A ‘prescription’ is that which is laid down as a rule, an order, a precept. A ‘description’, on the other hand, is a statement that indicates and notes observations. Common to both words is ‘script’, which denotes a law or plan. And ‘law’, of course, is a set of principles and rules that govern relationships and realities.
Current society’s conceptions regard prescriptions and descriptions as separate. Are they? Should they be? What is, actually, the difference between them? Are they the same?
Perhaps the problem lies in that fact that society promotes an overly-simplistic, and often bi-polarized, understanding of the world around us. ‘Prescription’ is what ought to be, while ‘description’ is what we see. However, under an understanding that human beings strive to progressively create social reality that increasingly reflects the principles that govern reality, description and prescription are the same thing.

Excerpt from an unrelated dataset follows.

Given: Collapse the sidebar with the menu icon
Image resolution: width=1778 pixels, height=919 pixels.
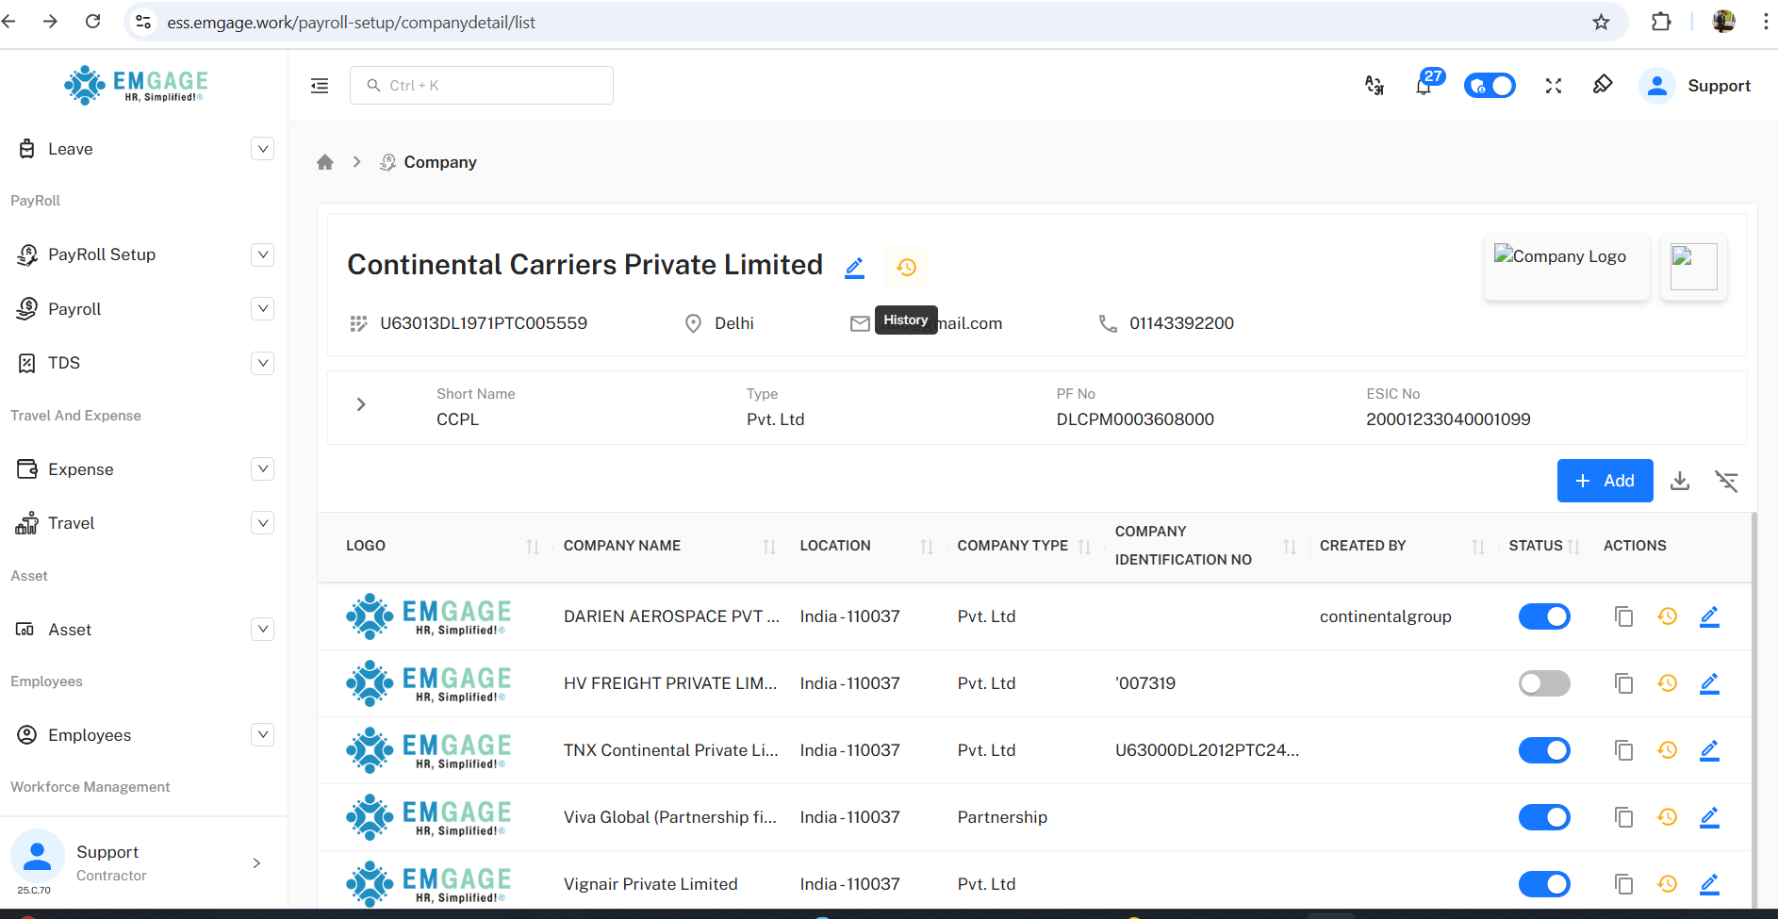Looking at the screenshot, I should click(x=320, y=86).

Let us look at a few examples. A farmer has certain prescribed actions and labors at certain times of the year – say, plowing in February, planting in March, fertilizing in May, and harvesting in July. This systemic pattern of behavior occurs because the farmer has learned to progressively refine his description of the natural cycle of the crop. In fact, one might say that the role of a farmer is to continuously learn to describe the laws that govern the life of the plant and prescribe a system to align his work with this description so as to most effectively yield crop. A doctor, similarly, prescribes medicine in order to treat disease. One who has diabetes might be prescribed 15 units of insulin at night to help lower blood glucose. This prescription, however, is actually simply a description of how much more insulin the body needs in order to maintain normal blood glucose levels. Through a systematic study of this particular disease, and learning to describe the pathophysiology of that human being, the doctor can prescribe a medicine that aligns itself with this description. In the same way, an engineer prescribes a limit to the maximum weight that a bridge can hold, or prescribes an optimal flow of electricity to power an appliance. However, these prescriptions are simply descriptions of the relationships and laws of physics that govern the materials of the bridge with gravity, or the flow of electrons with the circuits of the device – prescriptions are the application of description.

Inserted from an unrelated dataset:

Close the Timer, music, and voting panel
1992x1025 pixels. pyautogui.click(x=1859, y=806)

Society is similar to the examples of botany, physiology, and physics examined above. Social advance is propelled through the generation and application of learning within two broad systems of knowledge and practice called science and religion. Each serve to describe the world around us and its dynamics. Religion articulates the values that are unfolding progressively through divine revelation, defines the goals of our social and spiritual evolutionary process, and increasingly clarify the spiritual forces and processes at work in the humanity’s life. Science, of course, describes the laws that govern physical reality and is the instrumentality through which the human mind explores the phenomenal world. The brief periods of human history in which these two systems operated in harmony have witnessed marvelous social development; for the prescriptions that people and social systems create for social reality come from some descriptive conception.

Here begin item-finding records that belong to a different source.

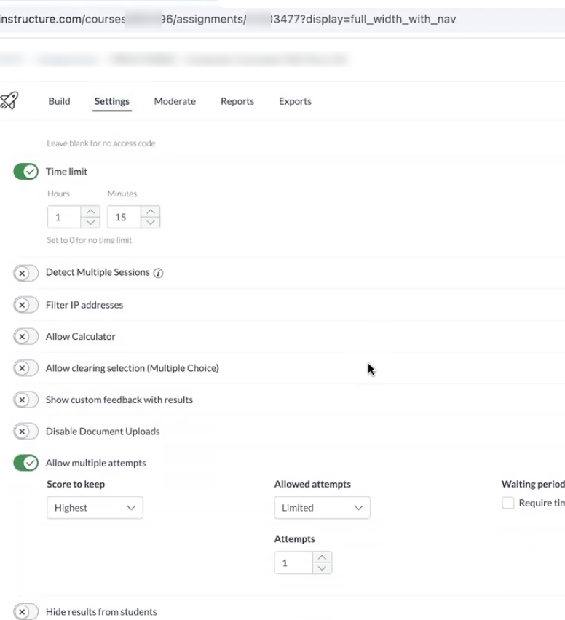Image resolution: width=565 pixels, height=620 pixels.
Task: Go to the Reports tab
Action: coord(237,101)
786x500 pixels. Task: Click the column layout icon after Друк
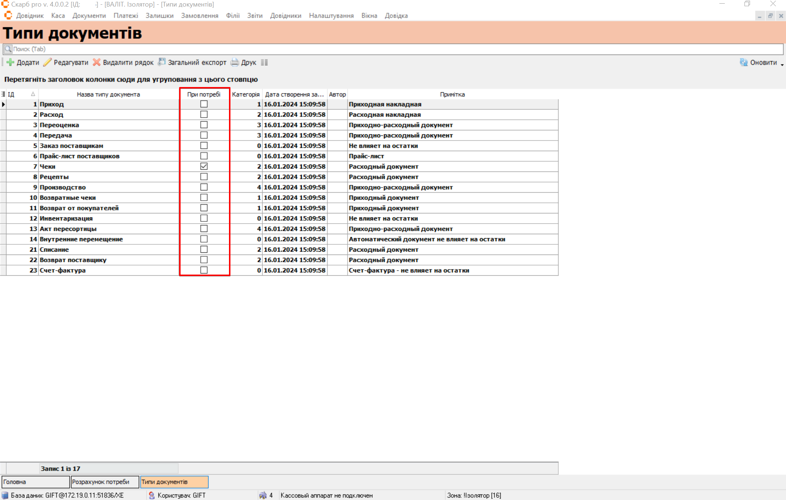pos(264,62)
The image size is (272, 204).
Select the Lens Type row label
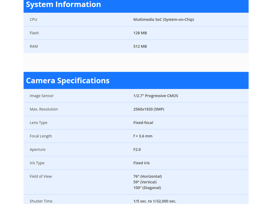pos(38,123)
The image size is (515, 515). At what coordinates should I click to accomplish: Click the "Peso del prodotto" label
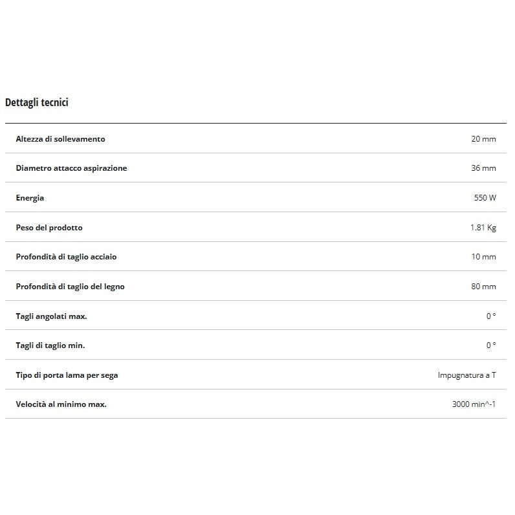click(49, 228)
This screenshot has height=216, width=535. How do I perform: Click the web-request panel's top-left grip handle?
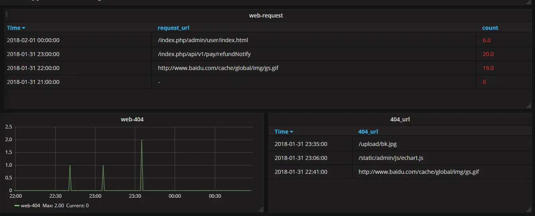coord(7,14)
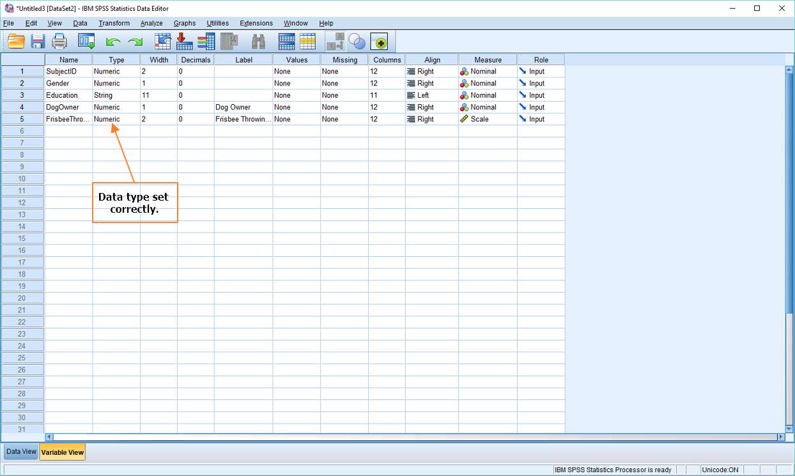This screenshot has height=476, width=795.
Task: Select the Label cell for DogOwner
Action: (243, 107)
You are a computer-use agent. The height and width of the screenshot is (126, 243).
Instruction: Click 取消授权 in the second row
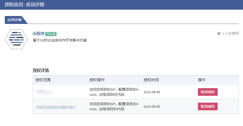[208, 106]
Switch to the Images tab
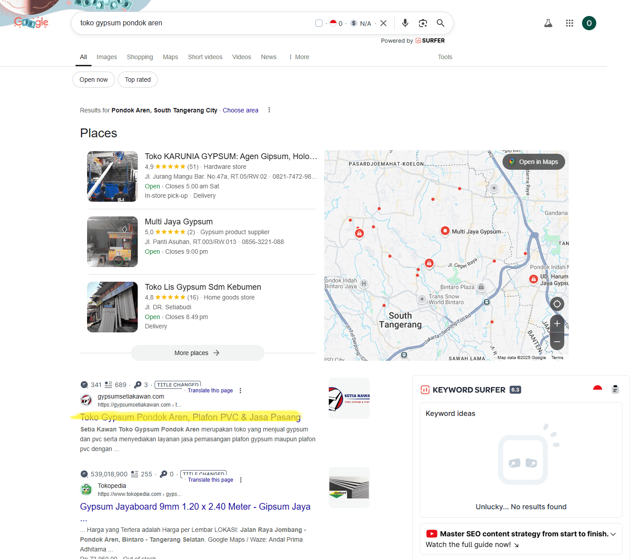Image resolution: width=630 pixels, height=559 pixels. tap(107, 57)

In the same way that no one would label 9.8 meters-per-second-squared as an arbitrary prescription of the earth’s gravitational pull on objects near its surface, similarly, the ordinance to pray a number of times a day is actually a description of the needs and dynamics of a human soul, according to an understanding of its nature. Every prescribed law has an implied description. What assumptions underlie this description? Are those who act according to these prescriptions conscious that they are operating under descriptive assumptions, and therefore tacitly condoning a certain conception of human nature? How well-aligned are the descriptions upon which these prescriptions are created with true science and true religion? As an example, society prescribes laws within a competitive economic system; these laws, therefore, describe and assume human nature as competitive. Yet, that is just one assumption; one can easily set aside this assumption for the more likely premise that cooperation is true human nature, and, based on this description, is the prescribed method of human interaction. What can be done when one’s assumption of human nature differs from the description upon which social prescriptions are based? Simple. Operationalize these assumptions and give those around you a new pattern of behavior to describe; articulate these assumptions and give those around you a reconceptualization of human nature; build unity with others and put into place prescriptions based upon descriptions aligned with the harmony of science and religion.
Civilization advances through our descriptions. The reality of man is his thought. Social reality, on a certain level, is subjective and built through conceptions. Conceptions are formed through discourse with fellows and through observations of behavior of those around. Observe cooperation and speak about it with others, it will become one’s conception of human nature. And conceptions of human nature become social reality. This is why, whether or not you’ve read this prayer before, we all pray “confer upon me thoughts which may change this world into a rose garden”…it describes a longing of the human soul.